Tossicità corneale da asclepiade

Le piante del genere Asclepias sono comunemente chiamate “asclepiadi” (milkweed) per via del loro lattice lattiginoso. Producono fiori colorati e svolgono un ruolo importante nel ciclo vitale della farfalla monarca, motivo per cui sono spesso coltivate nei giardini domestici.

Il contatto di questo lattice con l’occhio provoca una reazione infiammatoria e edema corneale.
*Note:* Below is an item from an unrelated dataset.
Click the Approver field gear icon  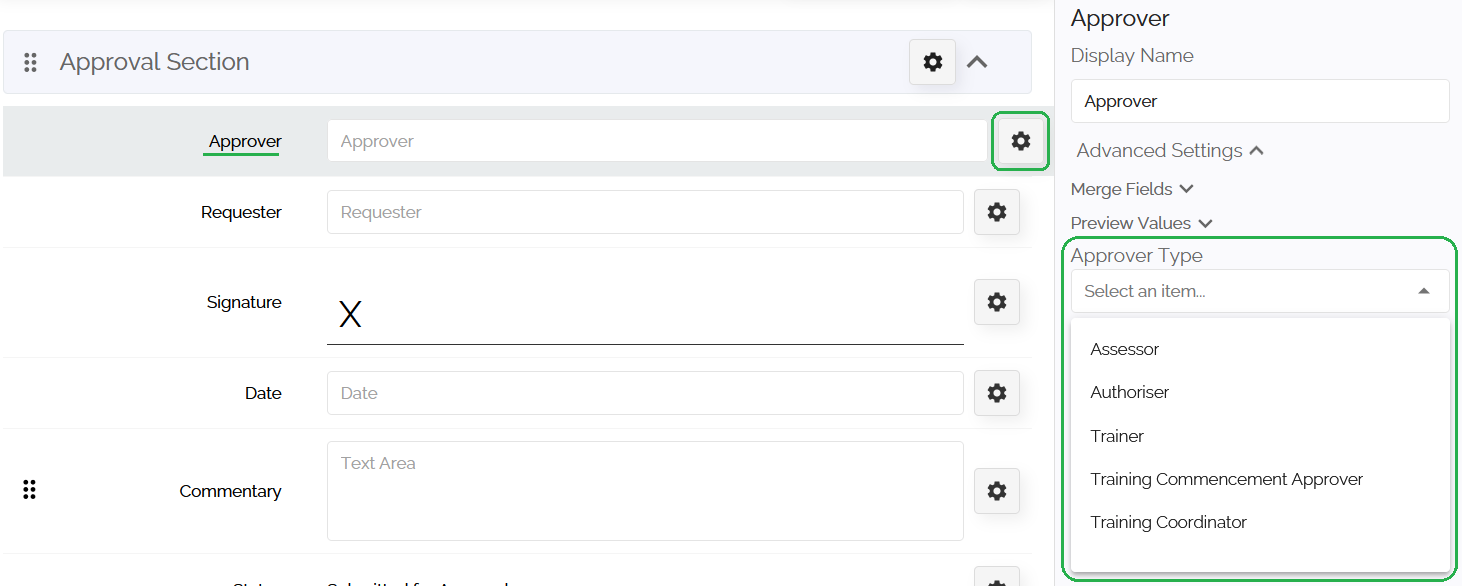coord(1020,141)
Le lesioni si verificano principalmente per disattenzione durante il giardinaggio o per contatto dei bambini con le piante 1). Sono stati riportati casi con diverse specie, tra cui Asclepias curassavica, A. tuberosa, A. physocarpa (Gomphocarpus physocarpus), A. fruticosa, e una tossicità oculare simile è stata descritta per piante del genere correlato Calotropis (mela di Sodoma) 2-5).
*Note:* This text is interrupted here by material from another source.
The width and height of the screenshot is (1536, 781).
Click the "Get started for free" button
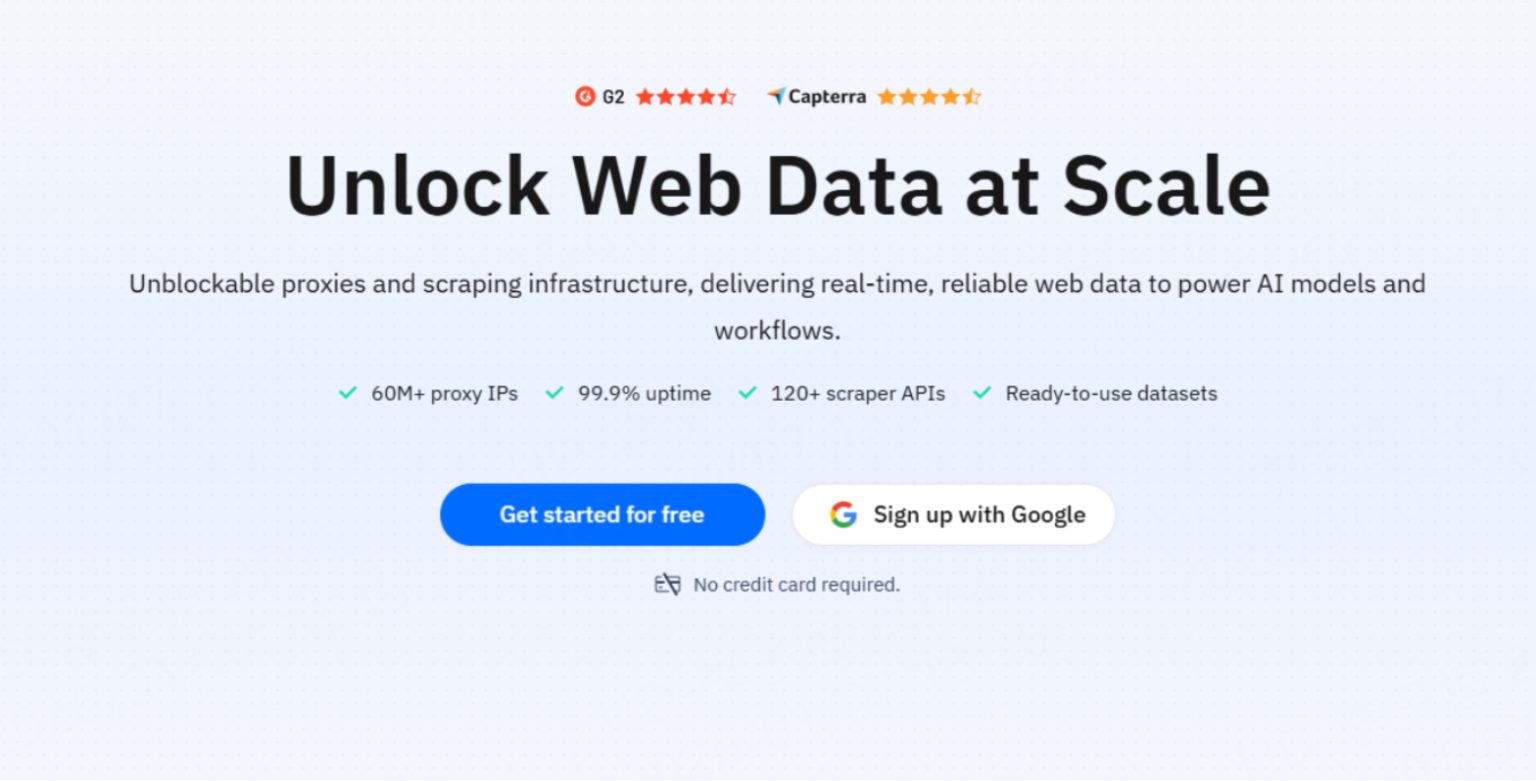(601, 514)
I pazienti potrebbero non rendersi conto del nesso tra l’esposizione alla pianta e i sintomi oculari, pertanto è necessario considerare clinicamente la possibilità di esposizione a piante nei pazienti con edema corneale 2).

Q Perché il lattice dell'asclepiade è dannoso per l'occhio?
A

I cardenolidi, glicosidi cardiaci presenti nel lattice dell’asclepiade, inibiscono la Na+/K+-ATPasi (pompa sodio-potassio) delle cellule endoteliali corneali. La compromissione della funzione di pompa endoteliale riduce l’eliminazione dell’acqua dalla cornea, causando edema corneale 2,3). Questo meccanismo d’azione è simile a quello dei farmaci digitalici.
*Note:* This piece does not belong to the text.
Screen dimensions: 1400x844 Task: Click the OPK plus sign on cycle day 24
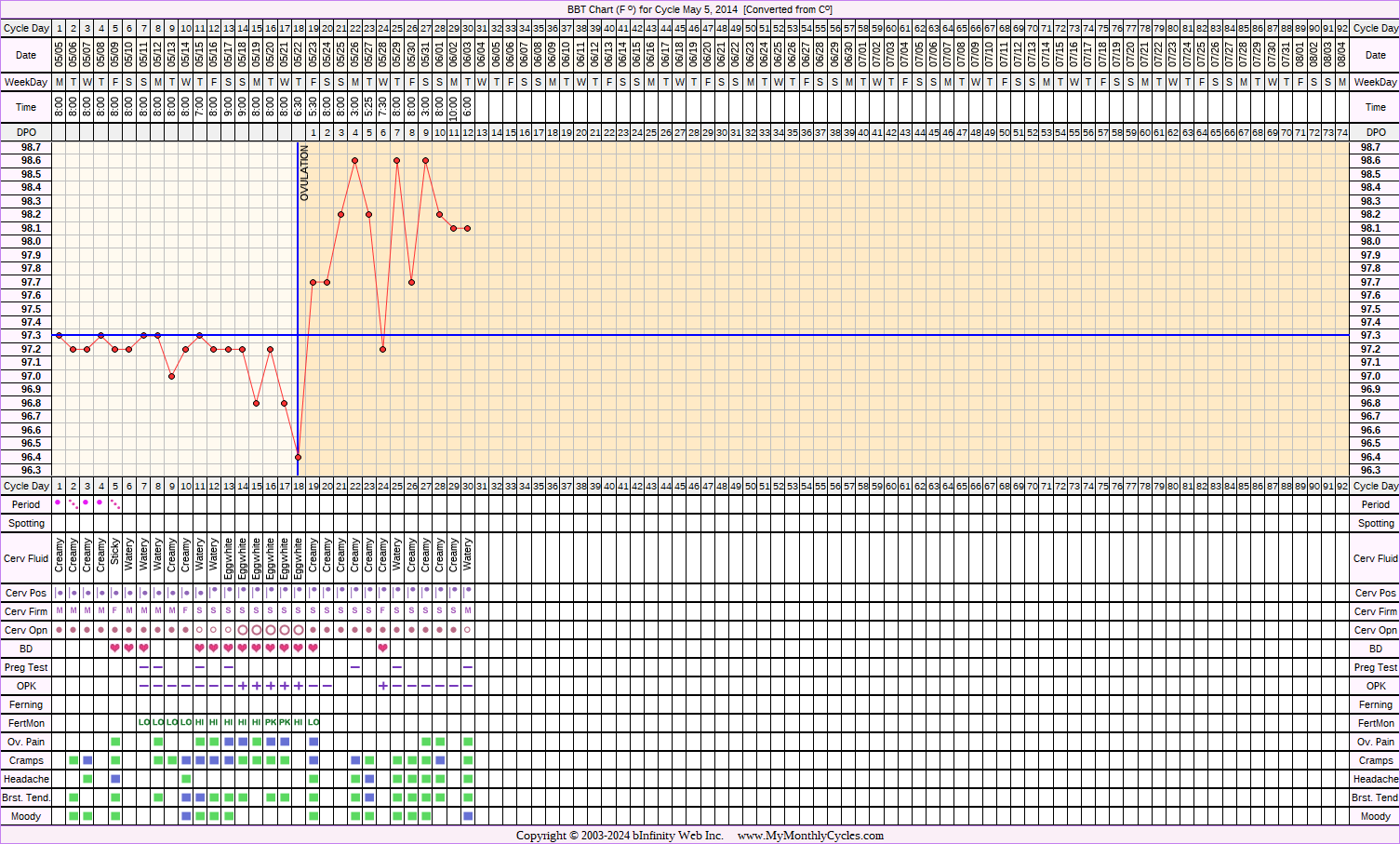(383, 686)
Immagine di tossicità corneale da asclepiade
Immagine di tossicità corneale da asclepiade
Kazuki Matsuura, Yoshitsugu Inoue Venom ophthalmia (keratoconjunctivitis) caused by nuchal gland secretion of Rhabdophis tigrinus: case report 2022 Oct 7 J Ophthalmic Inflamm Infect. 2022 Oct 7; 12:32 Figure 2. PMCID: PMC9547041. License: CC BY.
L’esame con lampada a fessura ha evidenziato un grave edema corneale e pieghe della membrana di Descemet.

Dopo il contatto della linfa con la superficie oculare si verificano dolore oculare, arrossamento, lacrimazione e riduzione della vista (visione offuscata). I sintomi compaiono rapidamente dopo il contatto1,2).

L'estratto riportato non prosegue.